Ambasador Ukrainy wielokrotnie wywoływał irytację swoimi wypowiedziami. Niedawno znalazł się pod silną presją za swoje kontrowersyjne wypowiedzi na temat byłego przywódcy nacjonalistycznego.
Według doniesień mediów ambasador Ukrainy w Niemczech Andrij Melnyk ma zostać odwołany i przekazany do MSZ w Kijowie.
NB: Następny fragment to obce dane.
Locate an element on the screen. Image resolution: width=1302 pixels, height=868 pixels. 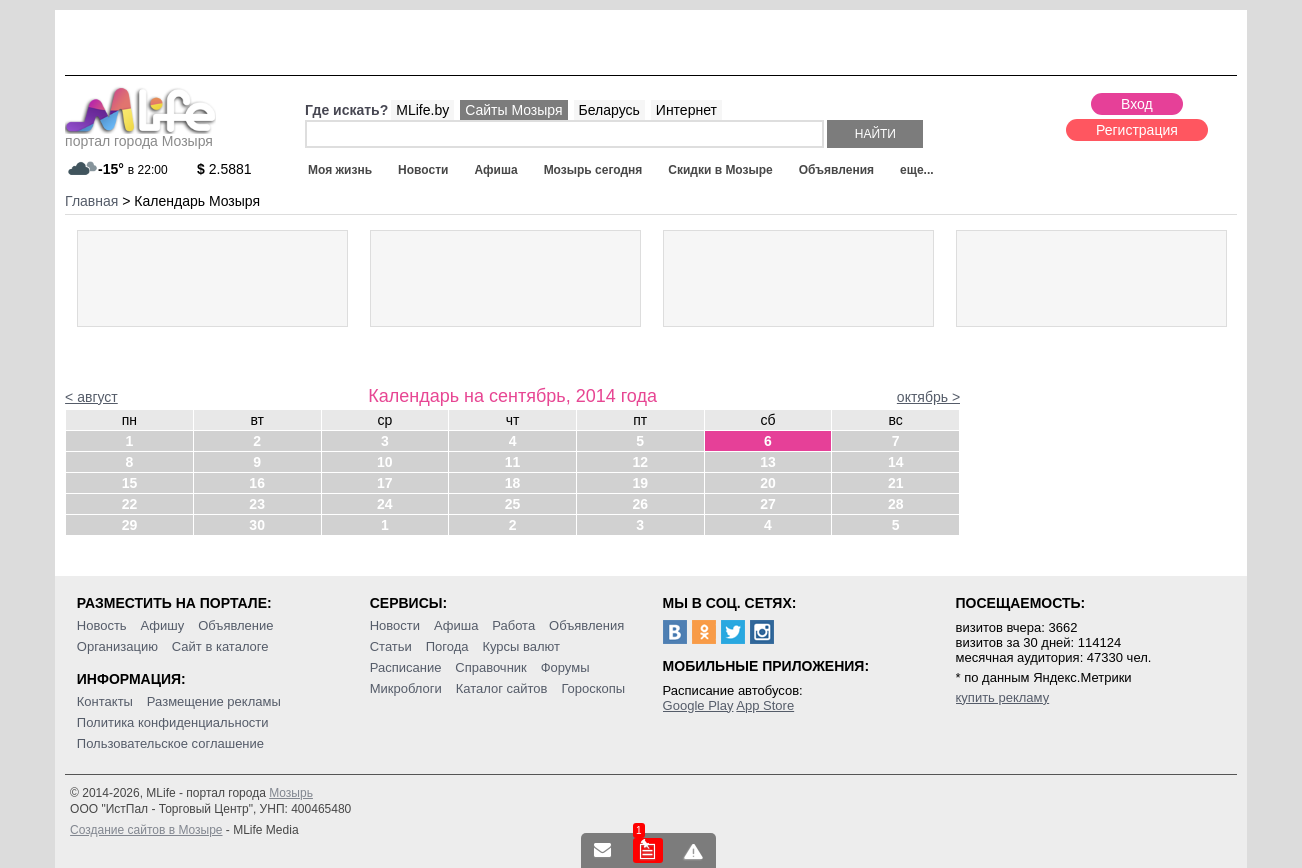
24 is located at coordinates (385, 504).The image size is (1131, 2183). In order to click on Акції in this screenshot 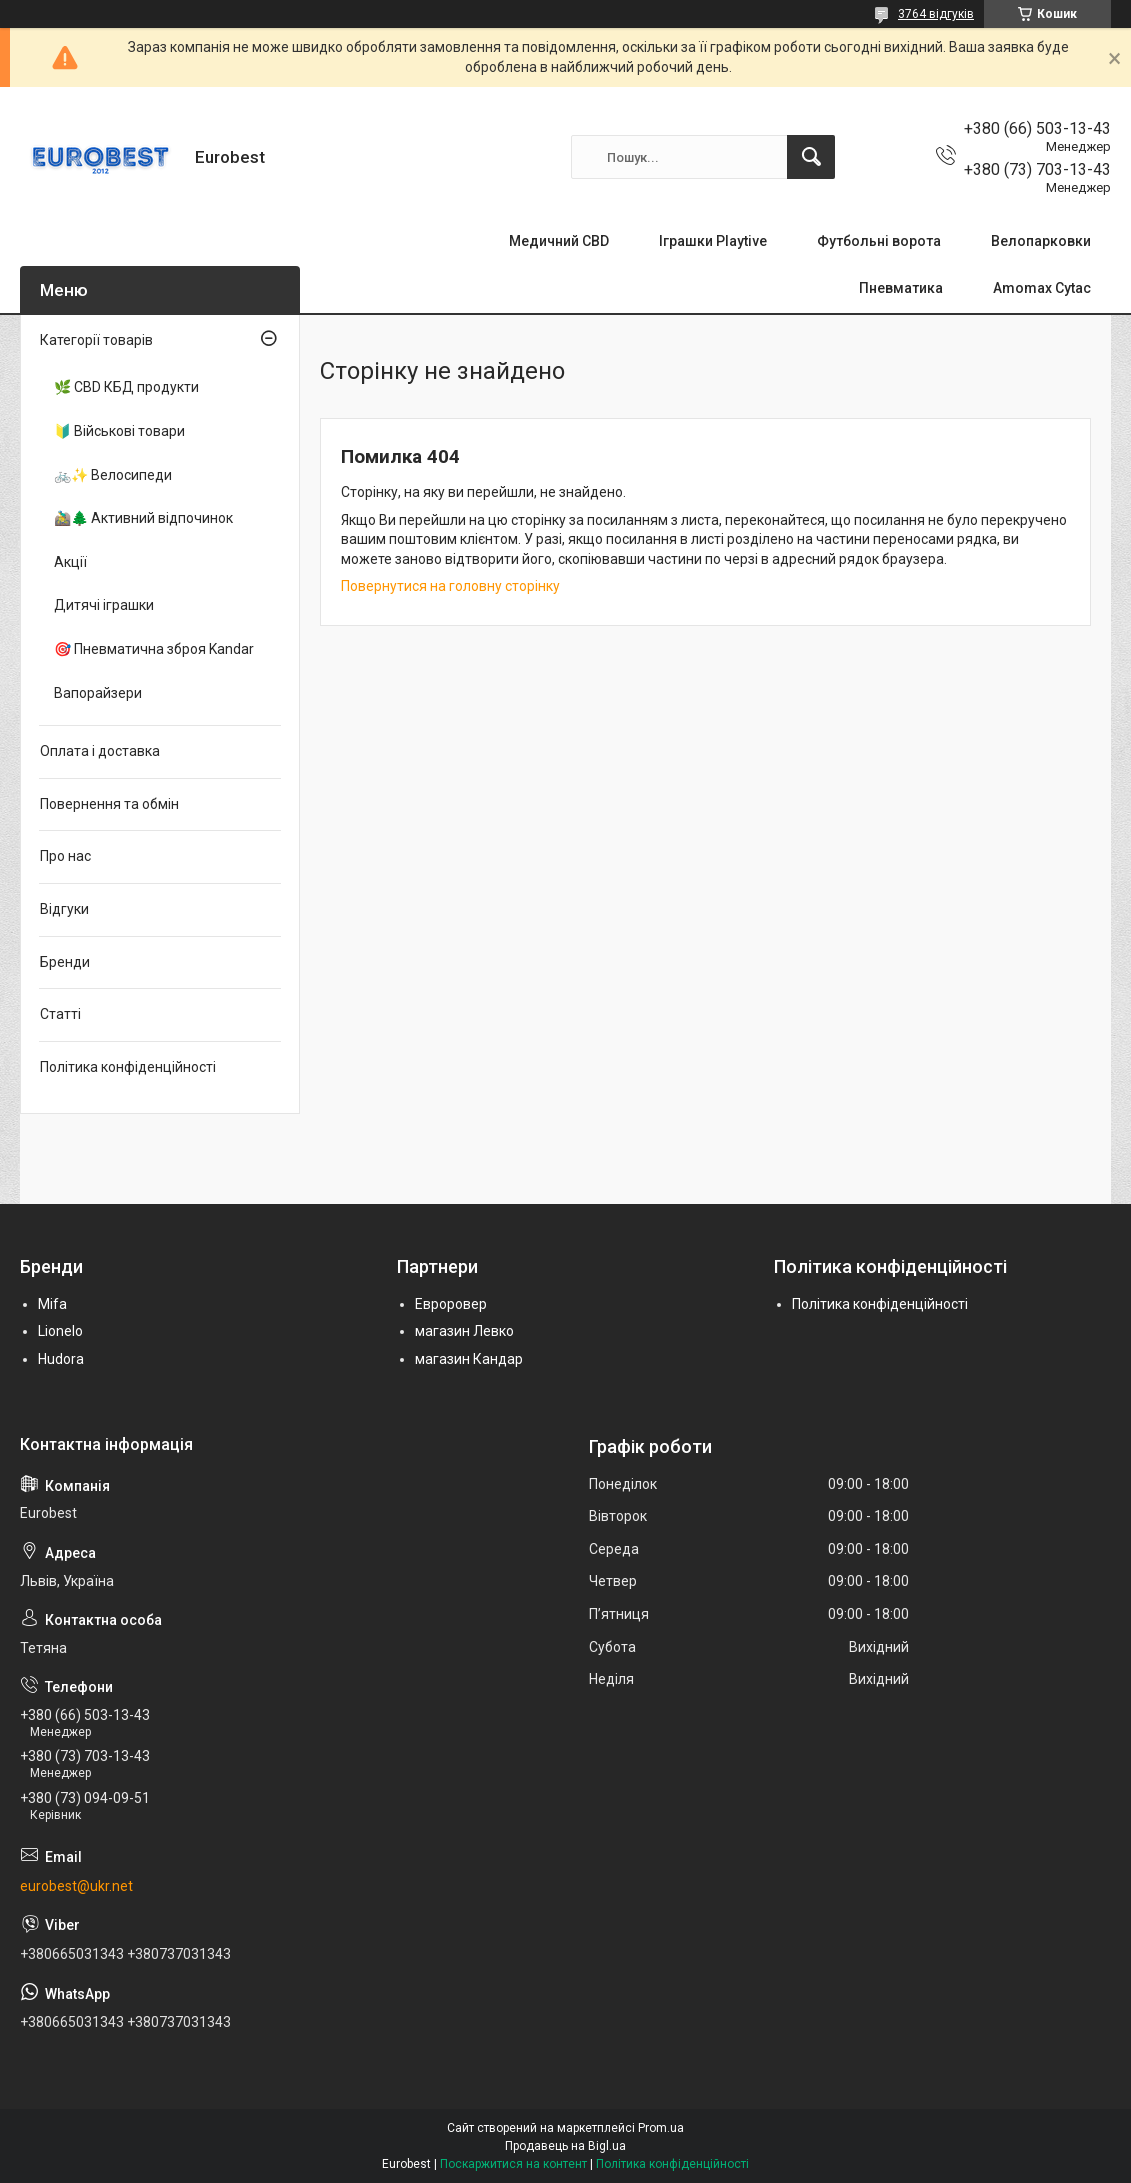, I will do `click(70, 562)`.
Gazeta „Bild”, powołując się na kilka źródeł w Kijowie, poinformowała, że MSZ zaoferowało to prezydentowi Wołodymyrowi Zełenskiemu. 46-latek mógł się jeszcze zmienić jesienią. Melnyk mógłby zostać wiceministrem spraw zagranicznych, pisze gazeta.
„Süddeutsche Zeitung” również poinformował, powołując się na kręgi ukraińskiego urzędu prezydenckiego, że Melnyk powinien opuścić stanowisko w Berlinie i przenieść się do MSZ w Kijowie.
Potężny pod presją
Melnyk znany jest w Niemczech z ostrej krytyki ukraińskiej polityki rządu. Ostatnio znalazł się pod presją kontrowersyjnych wypowiedzi na temat byłego przywódcy nacjonalistycznego Stepana Bandery (1909-1959). Melnyk bronił Bandery w wywiadzie i powiedział: „Bandera nie była masowym mordercą Żydów i Polaków”. Nie ma na to dowodów.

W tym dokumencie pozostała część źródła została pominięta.